The publication of ESS 2022 follows a longstanding UK-wide ESS series which was conducted biennially from 2011 to 2017. It ran in alternate years with its sister survey, the Employer Perspectives Survey (EPS). ESS traditionally had a more inward-looking focus assessing the current skills position and skills needs of employers, while the Employer Perspectives Survey was primarily outward looking, covering engagement with the wider skills system. Since 2019, the EPS has been incorporated into ESS as one survey. ESS 2019 only covered England, Northern Ireland and Wales. Scotland was covered separately in its own national ESS in 2020 and national EPS in 2019 and 2021. For this reason, when making UK-wide comparisons the last comparable data point is 2017. Where nation results are shown over time it is possible to compare to 2019 results for England, Northern Ireland and Wales. For Scotland, the last data point used for comparison in this report is 2017, as it provides a more appropriate time series comparison than the Scottish ESS 2020 and EPS 2021 due to the impact COVID-19 had on the wider economy during 2020/2021.  

For presentational reasons, it is not possible to cover a full time series (going back to ESS 2011) for every measure in this report, however this data is available for users if they wish to create their own tables. Core indicators data is also available by Mayoral Combined Authority and two digit Standard Industrial Classification (SIC), and vacancy measures are available by Standard Occupational Classification (SOC).

Fieldwork for ESS 2022 was conducted between June 2022 and March 2023. This differs from previous years of the survey where fieldwork took place within one calendar year (for example the 2019 survey ran from May to December 2019). Further information about the ESS methodology can be found in the accompanying Technical Report. Further findings from ESS will be available in the full research report that will be published at a later date.

The sample of employers was drawn at random from Market Location, a commercial sample provider and supplemented with sample from the Inter-Departmental Business Register for subsectors where Market Location coverage was low. Results from the survey are representative of employers across the UK. ESS 2022 was the first in the series to use a Random Probability Sampling (RPS) approach, where all sample issued is processed according to agreed protocols until all leads are exhausted, meaning that units sampled from a given population cell have an equal and known probability of being sampled.

The terms “establishment” and “employer” are used interchangeably throughout to avoid repetition. At the UK level for all establishments, the sampling error is ±0.36%, meaning that for a survey result of 50% based on all establishments, we can be 95% confident that the true figure lies within the range of 49.64% to 50.36%. The population covered by the survey was establishments (rather than organisations) with at least two staff on their payroll.
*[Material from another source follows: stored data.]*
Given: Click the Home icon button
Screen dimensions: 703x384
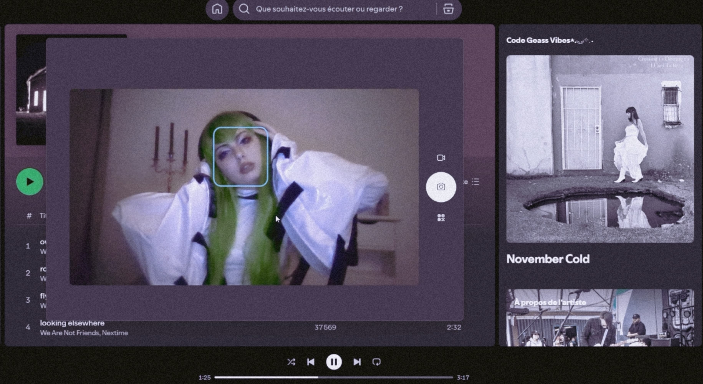Looking at the screenshot, I should pyautogui.click(x=217, y=9).
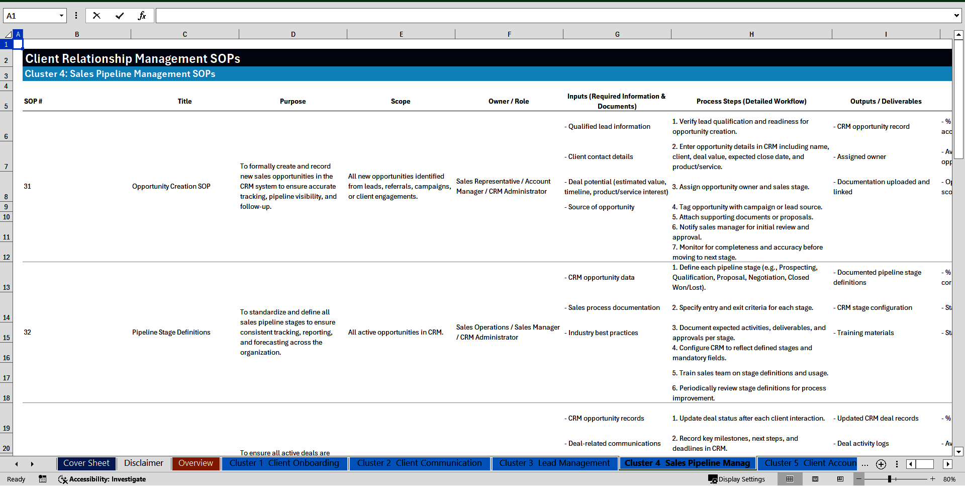Add a new sheet with the plus icon
The height and width of the screenshot is (486, 965).
(x=881, y=464)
All differences referred to in the report commentary are statistically significant at the 95% level of confidence. This applies to differences between survey subgroups, such as region, size and sector, and also to differences over time.

Sector Response

Dr Joe Marshall, Chief Executive of NCUB said:

“New data published by the Department for Education today hammers home the stark skills challenge facing the nation. We now know that a third of all vacancies in 2022 were skills shortage vacancies – up from 22% in 2017. This is hugely concerning – and what’s more, this worrying pattern has been consistent for many years. Employers have been reporting large numbers of hard-to-fill vacancies at professional level, from nursing to teaching, to engineering and software development.”

Marshall concluded: “We are calling on the Government to embrace its critical coordination role on skills. We simply cannot wait for the skills crisis to worsen before acknowledging it. We need rapid and co-ordinated action now, to improve the understanding of employer’s skills needs and to match these against the work of education suppliers. The Government has a key and irreplaceable role to play in brokering this collaboration. Reform now, before it’s too late, to allow universities to produce the highly-skilled, adaptable workforce businesses need.”